PCR是选择性体外扩增特异脱氧核糖核酸(DNA)片段技术，是一种分子克隆技术。此法操作简便，可在短时间内在试管中获得数百万个特异DNA序列的拷贝。DNA片段是一条多聚脱氧核苷酸链。在自然界中DNA是以由氢键连接的两条互补的多核苷酸链而形成双螺旋结构形式存在。复制和转录是DNA的主要功能。PCR技术是在模板DNA(被检标本)、引物(人工合成的寡核苷酸)和4种脱氧核糖核苷酸(dDTP)存在的条件下依赖于DNA聚合酶的酶促合成反应。PCR技术的特异性取决于引物和模板DNA结合的特异性。反应分为三步，(1)变性：通过加热(90℃～95℃)使DNA双螺旋的氢键断裂，双链解离形成单链DNA；(2)退火：当温度突然降低(25℃～37℃)时，由于模板分子结构较引物要复杂的多，而且反应体系中引物DNA量显着多于模板DNA，使引物和其互补的模板在局部形成杂交链，而模板DNA双链之间互补的机会较少。

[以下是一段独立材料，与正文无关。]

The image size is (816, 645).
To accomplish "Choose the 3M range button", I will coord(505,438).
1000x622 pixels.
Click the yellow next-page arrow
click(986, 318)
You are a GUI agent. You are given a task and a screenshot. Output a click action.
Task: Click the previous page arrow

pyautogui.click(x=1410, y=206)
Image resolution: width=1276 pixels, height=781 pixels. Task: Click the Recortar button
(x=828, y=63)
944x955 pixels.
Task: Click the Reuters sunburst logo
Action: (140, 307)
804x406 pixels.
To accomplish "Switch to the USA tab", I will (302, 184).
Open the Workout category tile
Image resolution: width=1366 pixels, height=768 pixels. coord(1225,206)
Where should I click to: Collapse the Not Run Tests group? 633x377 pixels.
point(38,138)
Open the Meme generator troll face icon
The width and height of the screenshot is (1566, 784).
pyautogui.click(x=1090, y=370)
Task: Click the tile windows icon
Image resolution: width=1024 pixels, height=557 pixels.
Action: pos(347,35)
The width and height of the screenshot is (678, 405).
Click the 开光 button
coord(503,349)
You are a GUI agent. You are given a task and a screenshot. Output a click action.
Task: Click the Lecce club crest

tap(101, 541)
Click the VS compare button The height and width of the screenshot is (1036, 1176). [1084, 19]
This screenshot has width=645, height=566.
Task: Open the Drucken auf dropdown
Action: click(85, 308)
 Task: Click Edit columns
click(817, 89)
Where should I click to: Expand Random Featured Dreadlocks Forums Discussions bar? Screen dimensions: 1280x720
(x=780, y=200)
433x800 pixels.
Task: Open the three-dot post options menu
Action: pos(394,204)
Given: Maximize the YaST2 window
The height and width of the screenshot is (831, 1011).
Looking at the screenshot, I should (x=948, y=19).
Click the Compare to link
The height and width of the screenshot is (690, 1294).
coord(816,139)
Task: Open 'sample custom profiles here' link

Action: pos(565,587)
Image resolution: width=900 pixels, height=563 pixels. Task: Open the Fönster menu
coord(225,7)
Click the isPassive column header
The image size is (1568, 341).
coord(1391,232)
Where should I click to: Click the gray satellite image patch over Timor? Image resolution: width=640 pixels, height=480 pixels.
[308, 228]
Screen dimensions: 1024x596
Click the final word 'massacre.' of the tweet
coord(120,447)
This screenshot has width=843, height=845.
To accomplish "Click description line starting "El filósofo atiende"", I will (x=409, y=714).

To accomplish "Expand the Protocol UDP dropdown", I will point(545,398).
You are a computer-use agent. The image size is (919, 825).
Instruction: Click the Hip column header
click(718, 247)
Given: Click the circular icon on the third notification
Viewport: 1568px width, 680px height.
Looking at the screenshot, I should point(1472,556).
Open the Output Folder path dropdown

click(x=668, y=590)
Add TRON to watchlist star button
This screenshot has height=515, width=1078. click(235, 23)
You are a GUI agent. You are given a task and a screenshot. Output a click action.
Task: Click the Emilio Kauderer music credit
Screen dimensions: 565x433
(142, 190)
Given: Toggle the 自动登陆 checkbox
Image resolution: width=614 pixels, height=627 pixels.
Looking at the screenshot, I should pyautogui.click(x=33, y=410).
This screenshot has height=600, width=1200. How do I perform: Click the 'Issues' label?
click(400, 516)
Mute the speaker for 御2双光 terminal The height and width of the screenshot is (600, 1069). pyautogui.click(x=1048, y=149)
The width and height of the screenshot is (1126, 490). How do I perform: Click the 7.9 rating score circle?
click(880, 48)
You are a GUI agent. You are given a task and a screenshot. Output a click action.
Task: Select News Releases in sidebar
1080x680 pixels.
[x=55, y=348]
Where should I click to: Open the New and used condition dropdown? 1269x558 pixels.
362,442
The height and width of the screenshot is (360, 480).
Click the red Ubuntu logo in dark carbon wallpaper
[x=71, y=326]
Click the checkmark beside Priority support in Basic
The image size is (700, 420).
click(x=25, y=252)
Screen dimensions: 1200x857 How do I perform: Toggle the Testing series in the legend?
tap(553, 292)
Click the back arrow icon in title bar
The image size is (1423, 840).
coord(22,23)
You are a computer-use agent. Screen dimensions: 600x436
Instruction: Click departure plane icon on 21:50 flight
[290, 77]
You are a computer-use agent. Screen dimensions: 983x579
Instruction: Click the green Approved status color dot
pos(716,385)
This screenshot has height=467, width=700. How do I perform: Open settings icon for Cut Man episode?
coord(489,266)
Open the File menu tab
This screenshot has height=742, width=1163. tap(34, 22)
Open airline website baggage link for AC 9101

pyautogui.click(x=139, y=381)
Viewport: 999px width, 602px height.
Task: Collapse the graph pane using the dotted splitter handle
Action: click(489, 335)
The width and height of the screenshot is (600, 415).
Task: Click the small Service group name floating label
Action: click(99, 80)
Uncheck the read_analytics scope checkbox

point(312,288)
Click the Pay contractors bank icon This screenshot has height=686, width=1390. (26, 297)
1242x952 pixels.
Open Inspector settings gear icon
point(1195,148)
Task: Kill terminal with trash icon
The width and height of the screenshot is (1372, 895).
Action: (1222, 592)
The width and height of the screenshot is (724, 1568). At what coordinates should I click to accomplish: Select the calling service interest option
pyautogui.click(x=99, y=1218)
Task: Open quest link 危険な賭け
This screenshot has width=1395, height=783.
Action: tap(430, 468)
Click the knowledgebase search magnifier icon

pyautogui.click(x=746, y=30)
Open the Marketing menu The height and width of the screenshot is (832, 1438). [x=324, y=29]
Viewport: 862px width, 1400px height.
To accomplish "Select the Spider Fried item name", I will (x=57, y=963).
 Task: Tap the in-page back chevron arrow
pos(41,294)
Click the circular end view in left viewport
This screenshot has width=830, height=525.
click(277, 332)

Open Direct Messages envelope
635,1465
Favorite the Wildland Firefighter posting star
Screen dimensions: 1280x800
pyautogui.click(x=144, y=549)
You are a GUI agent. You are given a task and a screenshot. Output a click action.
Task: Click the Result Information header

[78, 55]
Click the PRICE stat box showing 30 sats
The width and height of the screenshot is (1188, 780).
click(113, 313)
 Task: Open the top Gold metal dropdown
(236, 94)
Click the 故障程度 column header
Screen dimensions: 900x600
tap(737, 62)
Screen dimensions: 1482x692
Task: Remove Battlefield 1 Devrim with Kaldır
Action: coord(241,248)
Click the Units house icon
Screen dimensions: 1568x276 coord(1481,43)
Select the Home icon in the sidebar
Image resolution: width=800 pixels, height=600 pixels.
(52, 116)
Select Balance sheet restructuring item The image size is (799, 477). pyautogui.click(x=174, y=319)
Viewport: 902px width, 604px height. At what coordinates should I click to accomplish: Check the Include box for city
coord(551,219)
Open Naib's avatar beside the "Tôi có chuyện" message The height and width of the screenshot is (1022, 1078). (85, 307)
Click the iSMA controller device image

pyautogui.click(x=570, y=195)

(3)延伸(温度60℃～72℃)：在DNA聚合酶和4种dDTP底物及镁离子存在条件下，以引物为起始点的DNA链延伸反应。以上三步为一个循环，每一循环的产物可以作为下一个循环的模板。经过高温变性、低温退火和中温延伸3个温度的循环，模板上介于两个引物之间的片段不断得到扩增。每循环一次，目的DNA的拷贝数增加一倍。PCR扩增的特异性是由人工合成的一对寡核苷酸引物所决定的。一般样品经30次循环就可在约2小时左右将靶DNA扩增数百万倍。

〔结果〕

将扩增后的产物进行电泳，经溴乙锭染色，在紫外灯照射下如能见到扩增特异性区段的DNA带即为阳性。

〔临床意义〕

PCR是一种快速的特定DNA片段体外扩增技术，一段只需数小时即可检出0．1微克基因组DNA中仅含数个拷贝的模板序列，具有较高的敏感性和特异性，可达到快速诊断的目的。目前已用于多种疾病的诊断或病原体的检测，如感染性疾病，包括病毒感染，如单纯疱疹、人乳头瘤病毒感染、HIV感染等；细菌感染，如淋病、结核、麻风等；螺旋体感染，如梅毒、Lyme病、螺旋体感染等；衣原体和支原体感染；真菌感染，如白色念珠菌等感染。又如遗传性疾病的基因诊断及某些皮肤肿瘤的诊断等。供检查的临床标本有血液、尿、疱液、分泌物、脑脊液、精液、毛发、粘膜上皮及活检标本等。但该项检查的结果易受多种因素影响，如实验室条件、操作者熟练程度、引物质量等，常导致假阳性结果，故应高度重视。开展此项技术，应有比较完善的实验室；可疑结果应重复检查；并设立阳性和阴性对照，必要时需结合临床及其他检查方法的结果，以免造成误差。